Eoin Butler: writer, journalist and Mayoman of the Year

Tripping Along The Ledge


Miscellaneous

Published: Irish Times, September 19 2009

JE VOUS PRESENTE… LE CHRISTMAS JUMPER

christmas jumper
We Irish men are renowned for our sartorial nous and exquisite appreciation of couture. When we’re not pouring over style bibles, we’re scouring clothes shops and boutiques for bargains, mixing and matching styles, and talking, always talking, about the latest designs and trends. Fashion for us is a drug. A drug to which we’re utterly addicted.

Well, okay . . . not all of the above is strictly true. In fact, if any of it applies to you, you’re one of a prominent, but demographically paltry, minority of swanky Irish men. There are, I would estimate, no more than 50 to 75 of you dapper gentlemen in total. But you all know each other and you socialise in the same places. So you may be under the impression that you represent a swathe of the population. In fact, you barely constitute a wafer.

The cities, towns and villages of Ireland teem rather with the baggy and the bedraggled, the outmoded and the passé. Fashion, for most Irishmen, is a song we heard once, whose tune we half-remember and whose words we never knew.

Which isn’t to say that Irish men do not have some opinions on how we wish to look and dress. We do. But our interest in the ebb and flow of fashion tends to taper off at about the same time as our enthusiasm for floppy hairstyles and fake IDs. So the idols of our formative years, therefore, exert a disproportionate influence over our sartorial habits for the rest of our lives.

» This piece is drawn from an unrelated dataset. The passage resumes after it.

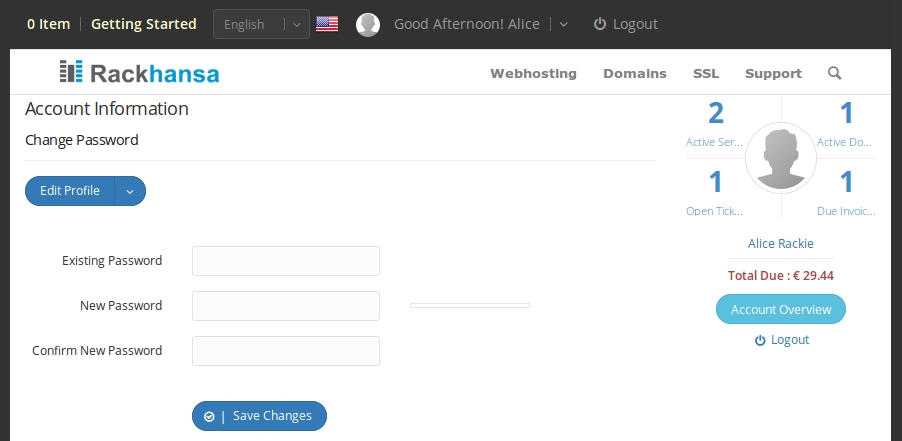Click the Edit Profile button
The image size is (902, 441).
pos(70,191)
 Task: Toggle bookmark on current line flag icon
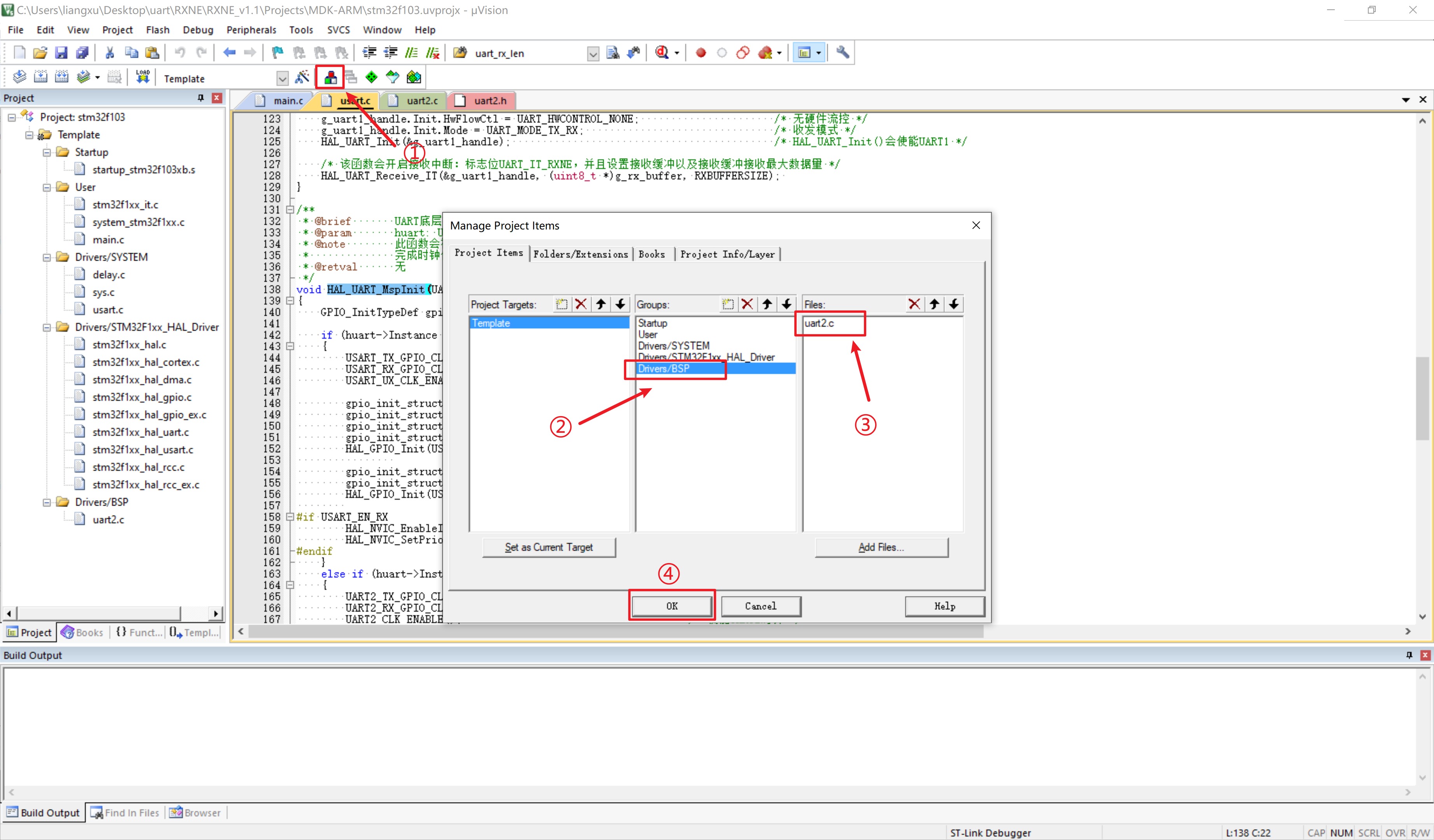point(277,53)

The problem for this writer then was that, at 17, I was under the impression that Liam Gallagher was the coolest person on earth. Indeed many of my generation stubbornly persist in this delusion. You can see us out on the town at weekends in our Adidas tracksuit tops, hair brushed over our ears, edging towards our 30s now, but still fancying ourselves as “mad fer it” as ever.

Overwhelming evidence to the contrary, though, forced me to revise my opinion of the Oasis frontman long ago. And since then, I’ve been something of a fashion refugee. I’ve considered the “retro” 1980s look as a substitute. But given my girth and general slack-jawed demeanor, I doubt too many people would get that the luminous baseball cap and silly handlebar moustache were ironic. They’d more likely assume I was just really out of with fashion. So that idea was out.

After watching a season of Woody Allen films once, I briefly considered adopting his professorial tweed-jacket-and-shirt image. The problem on this occasion was that – as in the Pacific country where they recently switched from driving on the right to the left – such a transition could only be accomplished in a single dramatic leap. I couldn’t turn up looking like a New York intellectual one day, and return dressed as a Ballyhaunis street sweeper again the next.

I’d need an entirely new wardrobe. And given that 90 per cent of my clothes are purchased by my mother, auntie Mary and 90-year-old granny, in small town draperies and department stores across counties Mayo and Sligo, a co-ordinated sartorial feint of that magnitude would been required a high level of organisation.

So, like thousands of my fellow Irishmen, I have to be content instead with looking like what I am: an unstylish, unsophisticated adult man in a jumper his mammy bought him. It’s not an ideal state of affairs, I will grant you that. But feck it, it beats shopping.